Monday, 27 February 2012

Guava Splitter vs StringUtils

So I recently wrote a post about good old reliable Apache Commons StringUtils, which provoked a couple of comments, one of which was that Google Guava provides better mechanisms for joining and splitting Strings. I have to admit, this is a corner of Guava I've yet to explore. So thought I ought to take a closer look, and compare with StringUtils, and I have to admit I was surprised at what I found.

Splitting strings eh? There can't be many different ways of doing this surely?

Well Guava and StringUtils do take a sylisticly different approach. Lets start with the basic usage.

// Apache StringUtils...
String[] tokens1 = StringUtils.split("one,two,three",',');

// Guava splitter...
Iterable<String> tokens2 = Splitter.on(',').split("one,two,three");

So, my first observation is that Splitter is more object orientated. You have to create a splitter object, which you then use to do the splitting. Whereas the StringUtils splitter methods uses a more functional style, with static methods.

Here I much prefer Splitter. Need a reusable splitter that splits comma separated lists? A splitter that also trims leading and trailing white space, and ignores empty elements? Not a problem:

Splitter niceCommaSplitter = Splitter.on(',')
                              .omitEmptyString()
                              .trimResults();

niceCommaSplitter.split("one,, two,  three"); //"one","two","three"
niceCommaSplitter.split("  four  ,  five  "); //"four","five"

That looks really useful, any other differences?

The other thing to notice is that Splitter returns an Iterable<String>, whereas StringUtils.split returns a String array.

Don't really see that making much of a difference, most of the time I just want to loop through the tokens in order anyway!

I also didn't think it was a big deal, until I examined the performance of the two approaches. To do this I tried running the following code:

final String numberList = "One,Two,Three,Four,Five,Six,Seven,Eight,Nine,Ten";

long start = System.currentTimeMillis();  
for(int i=0; i<1000000; i++) {
    StringUtils.split(numberList , ',');   
}
System.out.println(System.currentTimeMillis() - start);
  
start = System.currentTimeMillis();
for(int i=0; i<1000000; i++) {
    Splitter.on(',').split(numberList );
}
System.out.println(System.currentTimeMillis() - start);

On my machine this output the following times:

594
31

Guava's Splitter is almost 10 times faster!

Now this is a much bigger difference than I was expecting, Splitter is over 10 times faster than StringUtils. How can this be? Well, I suspect it's something to do with the return type. Splitter returns an Iterable<String>, whereas StringUtils.split gives you an array of Strings! So Splitter doesn't actually need to create new String objects.

It's also worth noting you can cache your Splitter object, which results in an even faster runtime.

Blimey, end of argument? Guava's Splitter wins every time?

Hold on a second. This isn't quite the full story.
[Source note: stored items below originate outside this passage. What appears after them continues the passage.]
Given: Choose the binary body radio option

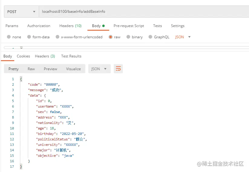Looking at the screenshot, I should click(128, 37).
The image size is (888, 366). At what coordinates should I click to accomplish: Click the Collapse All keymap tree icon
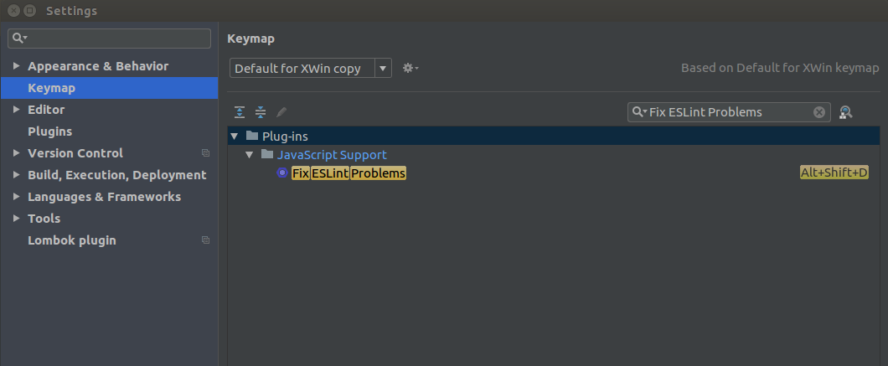[261, 112]
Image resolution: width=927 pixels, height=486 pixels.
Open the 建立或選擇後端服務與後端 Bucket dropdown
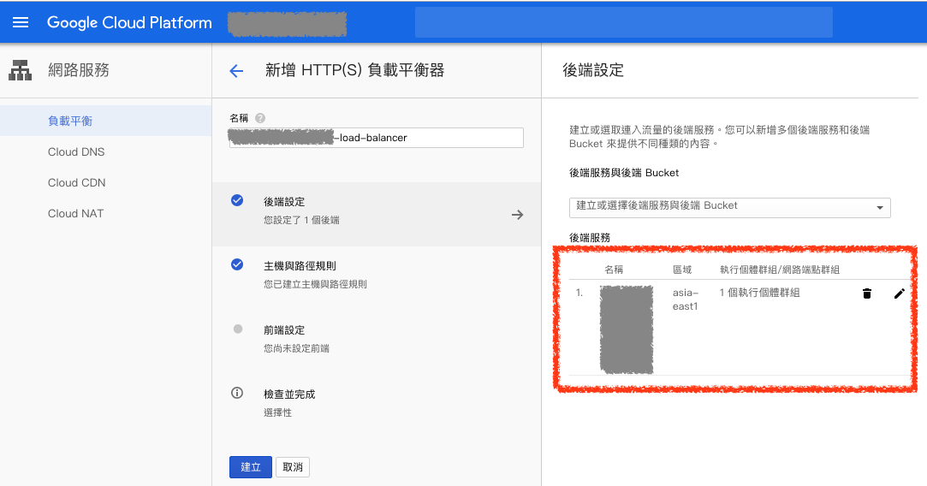click(x=729, y=207)

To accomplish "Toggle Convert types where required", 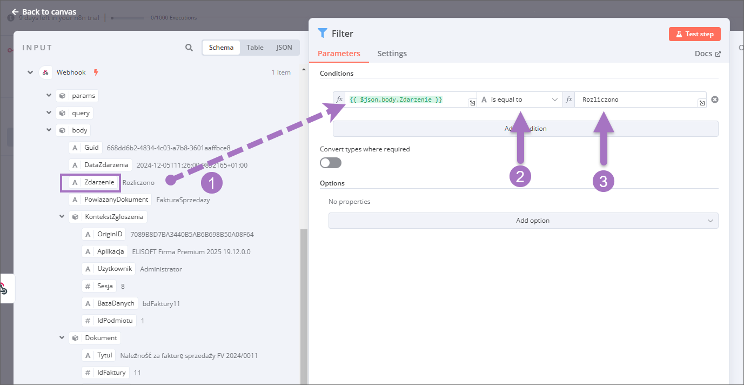I will pos(331,163).
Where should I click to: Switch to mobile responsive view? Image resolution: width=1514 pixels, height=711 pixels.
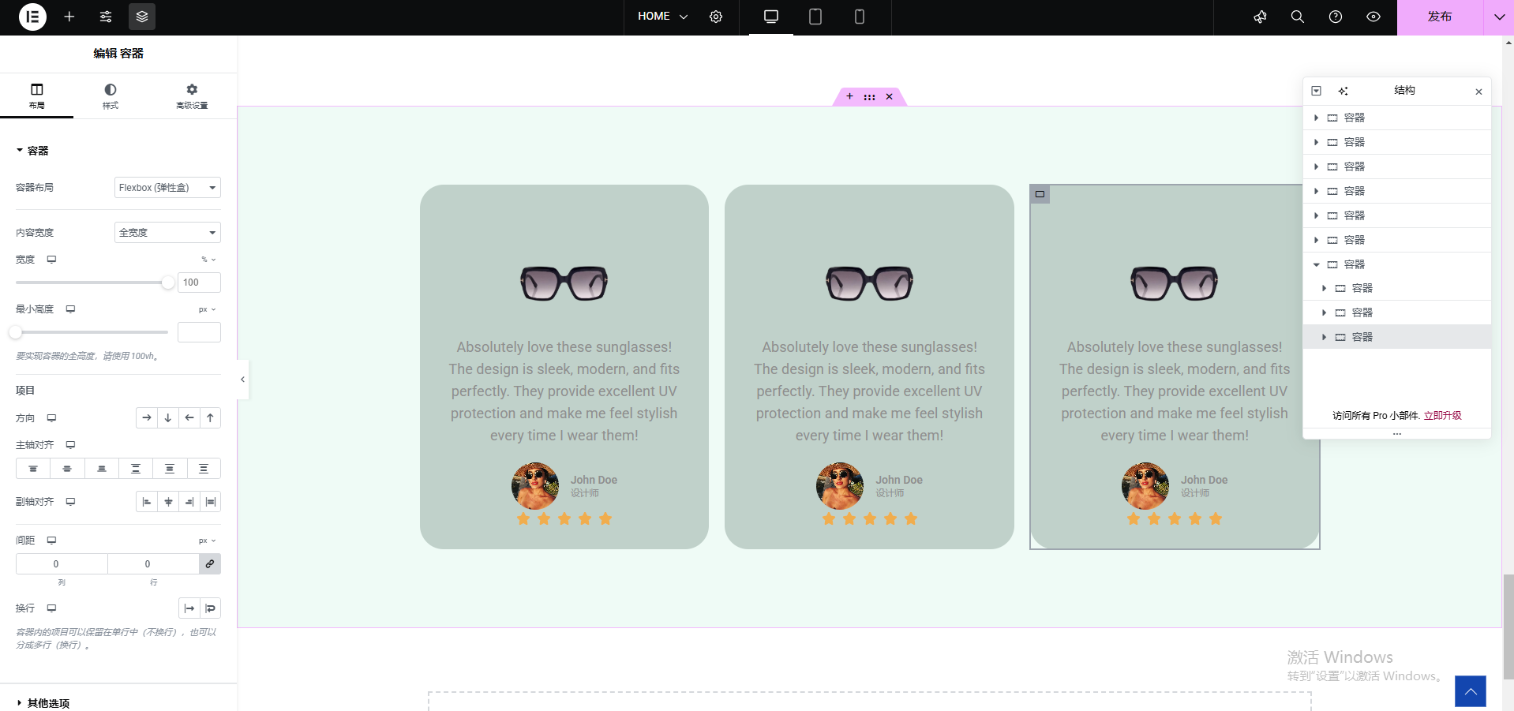pyautogui.click(x=860, y=17)
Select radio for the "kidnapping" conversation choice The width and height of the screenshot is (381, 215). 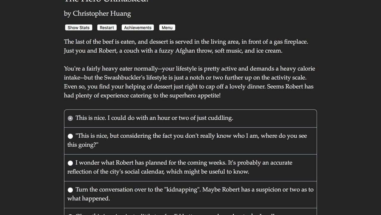70,190
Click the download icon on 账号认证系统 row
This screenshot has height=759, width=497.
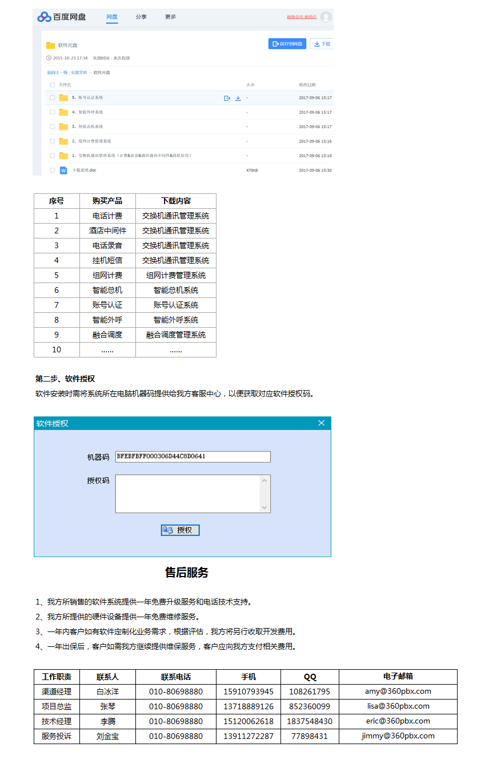coord(238,98)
Notice we're not actually doing anything with the result of the Strings? Like I mentioned, it looks like the Splitter isn't actually creating any new Strings. I suspect it's actually deferring this to the Iterator object it returns.

So can we test this?

Sure thing. Here's some code to repeatedly check the lengths of the generated substrings:

final String numberList = "One,Two,Three,Four,Five,Six,Seven,Eight,Nine,Ten";
long start = System.currentTimeMillis();  
for(int i=0; i<1000000; i++) {
  final String[] numbers = StringUtils.split(numberList, ',');
    for(String number : numbers) {
      number.length();
    }
  }
System.out.println(System.currentTimeMillis() - start);
  
Splitter splitter = Splitter.on(',');
start = System.currentTimeMillis();
for(int i=0; i<1000000; i++) {
  Iterable<String> numbers = splitter.split(numberList);
    for(String number : numbers) {
      number.length();
    }
  }
System.out.println(System.currentTimeMillis() - start);

On my machine this outputs:


609

2048

Guava's Splitter is almost 4 times slower!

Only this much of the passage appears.